S7153 - Efficient Observations Forecast for the World's Biggest Eye Using DGX-1

Damien Gratadour Associate Professor, Université Paris Diderot & Observatoire de Paris
Damien Gratadour has been an associate professor at Universite Paris Diderot and research scientist at LESIA, Observatoire de Paris since 2008. Damien holds an M.S. in theoretical physics and a Ph.D. in observational astronomy from Universite Paris Diderot. In the past, Damien has been responsible for the last stages of commissioning of the LGS upgrade to the Altair AO system on the Gemini North Telescope in Hawaii (2006).

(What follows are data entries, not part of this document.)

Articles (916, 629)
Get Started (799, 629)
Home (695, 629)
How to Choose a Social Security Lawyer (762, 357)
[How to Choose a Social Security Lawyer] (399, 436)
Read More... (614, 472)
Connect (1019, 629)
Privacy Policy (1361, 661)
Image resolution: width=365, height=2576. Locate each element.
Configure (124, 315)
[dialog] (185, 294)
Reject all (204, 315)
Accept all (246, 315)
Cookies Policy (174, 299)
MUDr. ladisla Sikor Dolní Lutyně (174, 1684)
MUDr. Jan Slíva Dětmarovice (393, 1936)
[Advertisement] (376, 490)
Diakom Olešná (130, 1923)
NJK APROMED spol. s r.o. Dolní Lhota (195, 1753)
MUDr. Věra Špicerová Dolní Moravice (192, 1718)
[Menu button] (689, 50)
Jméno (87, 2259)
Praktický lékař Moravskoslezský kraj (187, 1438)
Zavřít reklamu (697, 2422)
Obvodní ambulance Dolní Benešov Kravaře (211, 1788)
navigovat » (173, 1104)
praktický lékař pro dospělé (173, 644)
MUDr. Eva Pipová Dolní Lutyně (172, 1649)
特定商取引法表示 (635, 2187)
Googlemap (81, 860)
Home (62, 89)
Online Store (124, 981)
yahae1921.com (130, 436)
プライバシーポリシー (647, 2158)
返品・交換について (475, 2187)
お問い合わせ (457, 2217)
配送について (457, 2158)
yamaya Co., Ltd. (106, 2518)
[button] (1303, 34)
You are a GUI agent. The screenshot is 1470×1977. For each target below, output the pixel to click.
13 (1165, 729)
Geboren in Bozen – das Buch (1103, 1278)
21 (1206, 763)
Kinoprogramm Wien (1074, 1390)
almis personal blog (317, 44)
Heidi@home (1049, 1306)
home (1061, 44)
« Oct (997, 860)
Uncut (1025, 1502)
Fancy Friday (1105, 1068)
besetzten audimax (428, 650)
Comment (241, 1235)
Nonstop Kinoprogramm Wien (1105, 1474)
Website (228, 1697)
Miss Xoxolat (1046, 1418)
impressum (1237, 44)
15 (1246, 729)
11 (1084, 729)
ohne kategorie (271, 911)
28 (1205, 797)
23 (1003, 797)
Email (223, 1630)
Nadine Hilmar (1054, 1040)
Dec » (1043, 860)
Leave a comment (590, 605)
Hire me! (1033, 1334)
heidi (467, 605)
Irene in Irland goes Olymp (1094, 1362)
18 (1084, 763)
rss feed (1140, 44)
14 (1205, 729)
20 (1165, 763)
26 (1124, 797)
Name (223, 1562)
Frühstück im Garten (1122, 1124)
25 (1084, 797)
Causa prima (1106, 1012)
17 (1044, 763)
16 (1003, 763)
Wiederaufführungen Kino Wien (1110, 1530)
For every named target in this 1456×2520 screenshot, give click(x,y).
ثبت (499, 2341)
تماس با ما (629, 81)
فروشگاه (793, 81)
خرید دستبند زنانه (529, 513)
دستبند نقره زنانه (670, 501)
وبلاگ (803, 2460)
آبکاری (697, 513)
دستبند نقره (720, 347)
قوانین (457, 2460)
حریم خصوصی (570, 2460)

He spent two years as an AO scientist, with the responsibility of instrument scientist for GeMS, the Gemini MCAO System, a $15 million facility, participating in the various acceptance tests and integration of its sub-systems and first stages of technical tests of the full instrument and most notably the DSP-based RTC. At Observatoire de Paris, Damien is concentrating on high-performance numerical techniques for astronomy for modeling, signal processing, and instrumentation and on the development of observational programs.
Hatem Ltaief Senior Research Scientist, KAUST
Highly-Rated Speaker
Hatem Ltaief is a senior research scientist in the Extreme Computing Research Center at KAUST, where he also advises several students in their M.S. and Ph.D. research. Hatem's research interests include parallel numerical algorithms, fault tolerant algorithms, parallel programming models, and performance optimizations for multicore architectures and hardware accelerators. His current research collaborators include Aramco, Total, Observatoire de Paris, Cray, NVIDIA, and Intel. Hatem received his engineering degree from Polytech Lyon at the University of Claude Bernard Lyon I, France, an M.S. in applied mathematics at the University of Houston, and a Ph.D. in computer science from the University of Houston. From 2008 to 2010, he was a research scientist in the Innovative Computing Laboratory in the Department of Electrical Engineering and Computer Science at the University of Tennessee, Knoxville.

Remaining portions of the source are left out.